In this direction, the Law Commission, in its Seventy First Report which was submitted in April, 1978, strongly recommended to introduce irretrievable breakdown of marriage as a ground for divorce. This was in addition to the already available grounds of divorce – ground of fault and mutual consent. The wisdom behind such an amendment, as contemplated was, when a party to the marriage is not at fault, falling in the subsection, nor staying together and further frustrating the other party’s efforts to come to a mutual agreeable terms to end the marriage, a divorce on this ground can be sought. The said report recommended detailed guidelines by way of introduction of sections 13 (C), 13 (D), 13 (E) in the Hindu Marriage Act, 1955 and necessary amendments in section 21 (A) and 23 as well. The idea behind the same was that once a divorce is sought on the grounds of irretrievable breakdown of marriage, other conditions like fault of one party be regarded as irrelevant.
In 1981, a Bill was introduced to give effect to irretrievable breakdown of marriage as a ground for divorce, but the legislature in its wisdom did not accept the same, as it was apprehended that unscrupulous people, mainly husbands would desert their wives and take advantage of this provision. A point to be noted here is that section 13 (D) and 13 (E) as contemplated by Law Commission made it clear that a wife can oppose such a petition on the ground that it would result in financial hardship for her, and it made it binding on the court to see that adequate arrangement for welfare of children and wife be made while a decree of divorce be granted on this ground. Despite the same the legislature did not find fit to accept the report and the same was rejected.

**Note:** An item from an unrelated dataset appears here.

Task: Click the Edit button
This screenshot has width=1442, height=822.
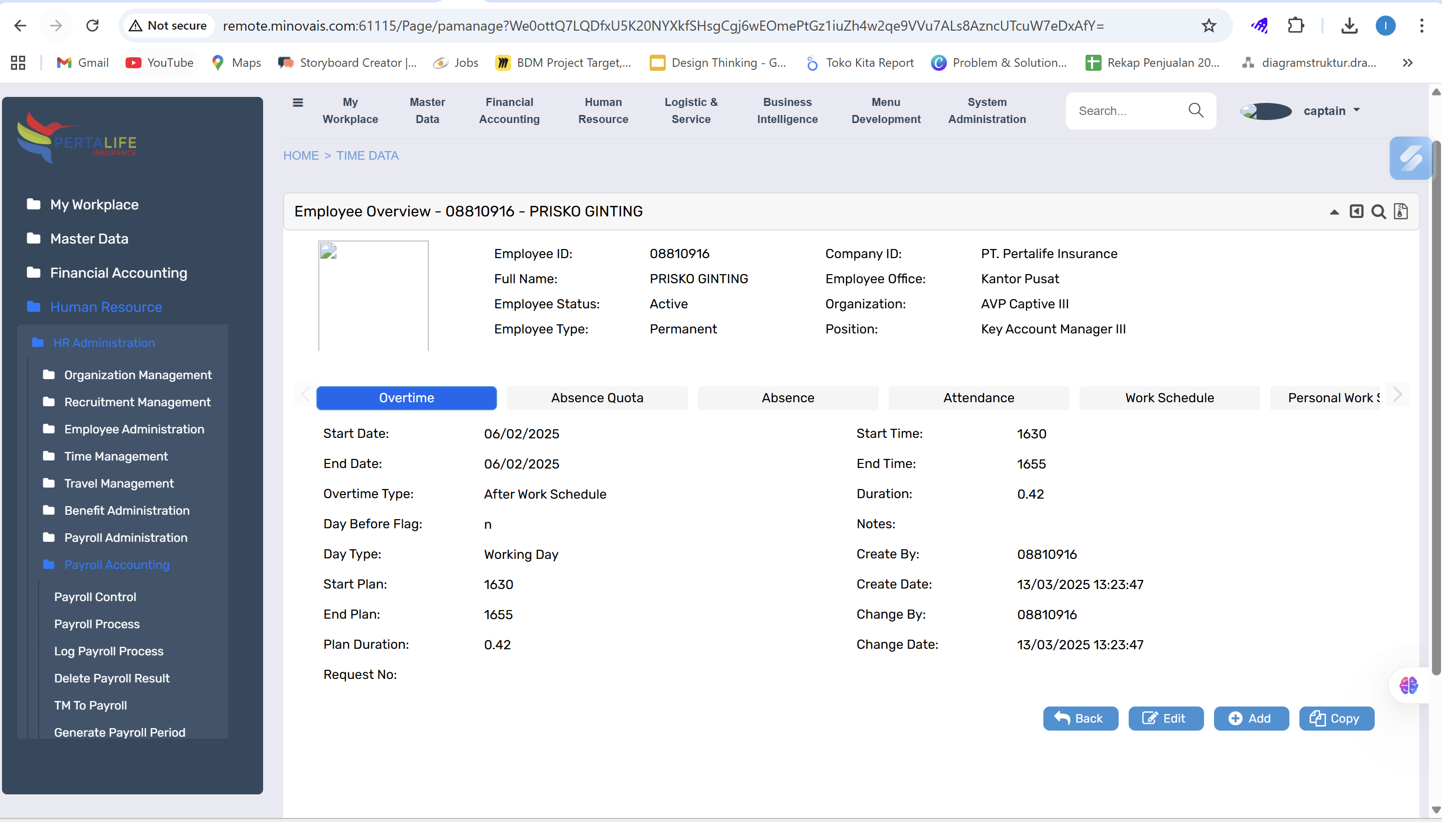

The social fabric of India has undergone a lot of changes during the last Thirty Two years. And from time to time the courts have refused to grant divorce on this ground in the cases of Asha v. Krishna Lal (1990 Del.1), Smita Dilip Rane v. Dilip Dattaram Rane (AIR1990 Bom.84), Suresh Prasad Sharma v. Rambai Sharma [1 (1999) DMC311(MP)]. On the contrary, the apex court has dissolved the marriage on this ground in V. Bhagat v. D v. Bhagat (AIR1994 SC710), Chandralekha Trivedi v. S.P. Trivedi [(1993) 4 SCC 232], Naveen Kohli v. Neelu Kohli [2006(3) SCALE 252]. The case of Naveen Kohli Vs Neelu Kohli is of great importance because by way of this Judgement, the Hon’ble Supreme Court had recommended an amendment in the Hindu Marriage Act, 1955 stating that there can be a great number of cases, where the marriage is virtually dead but parties can not seek divorce on the ground of irretrievable breakdown of marriage as such a ground does not exist in Hindu Marriage Act.
As in the case of recommendation of Law Commission of 1978, this suggestion also fell on deaf ears and despite Law Commission again recommending the same in it’s 217th report in March 2009, no progress took place until recently.

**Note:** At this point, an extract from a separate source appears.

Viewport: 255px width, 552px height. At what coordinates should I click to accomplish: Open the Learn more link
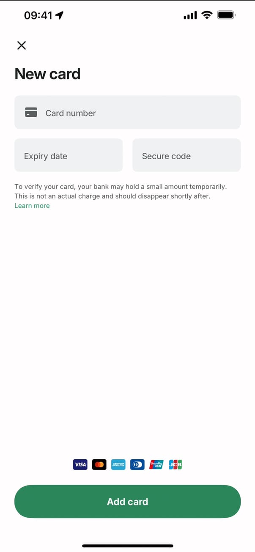pos(32,206)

It all changed on Dec. 16, 2009, when Smriti Shinde, the daughter of indomitable Union Power Minister Sushil Kumat Shinde,challanged the existing grounds of divorce in Hindu Marriage Act, 1955 by way of Writ Petition. Brief facts leading to this writ are that she had filed a case along with her husband for dissolving their marriage by way of mutual consent in May 2007 and was granted divorce even when the husband never turned up before the trial court. The Bombay High Court set the same decree aside holding that non-appearance of the husband showed that his consent did not continue. The Supreme Court also held the same view and dismissed her appeal. A news report published in newspapers on the next day stated that another powerful political face Supriya Sule was also present at the time of filing this petition, which can be construed as the support of Agriculture Minister Sharad Pawar in the same.
Cut to present, barely a year after the Government of India deciding against the recommendation of 217th report of Law Commission, the cabinet has given nod to the changes in provisions in Hindu Marriage Act, 1955. The way in which the same would be implemented is still not sure, but what Information and Broadcasting Minister Ambika Soni stated to the media about this law raises some questions, the verbatim quote as printed in media states, “This would provide safeguards to parties who file petitions for grant of divorce by mutual consent but who wilfully avoid coming to court thus causing harassment to the other party.”
I am a layman, but I have gone through the Seventy First Report as well as Two Hundred and Seventeenth Report of Law Commission. Both reports don’t find mention of such pre-condition as parties filing petition for grant of divorce by mutual consent but who wilfully avoid coming to court.
The statement coupled with other facts makes me question the very genuineness of such an amendment.
1. What was the hurry to implement the recommendation of making “Irretrievable Breakdown of Marriage” as ground of divorce, when the same government had not heeded to the same in recent past.
2. Is the government trying to play foul by playing with the recommendations of Law Commission and adding irrelevant conditions to it because such a condition fits in Smriti Shinde’s case?
3. If such irrelevant conditions are added, it would only benefit unscrupulous, powerful and mighty, who can obtain first consent by way of fraud or coercion. One should not forget that the legislature in its wisdom while adding section 13(B) in Hindu Marriage Act, 1955, made a provision that consent can be withdrawn after filing first motion. And for the same a statutory cool-off period of six months was given. If, such a pre-condition is added to irretrievable breakdown of marriage ground, it would defeat the section 13(B) of Hindu Marriage Act, 1955.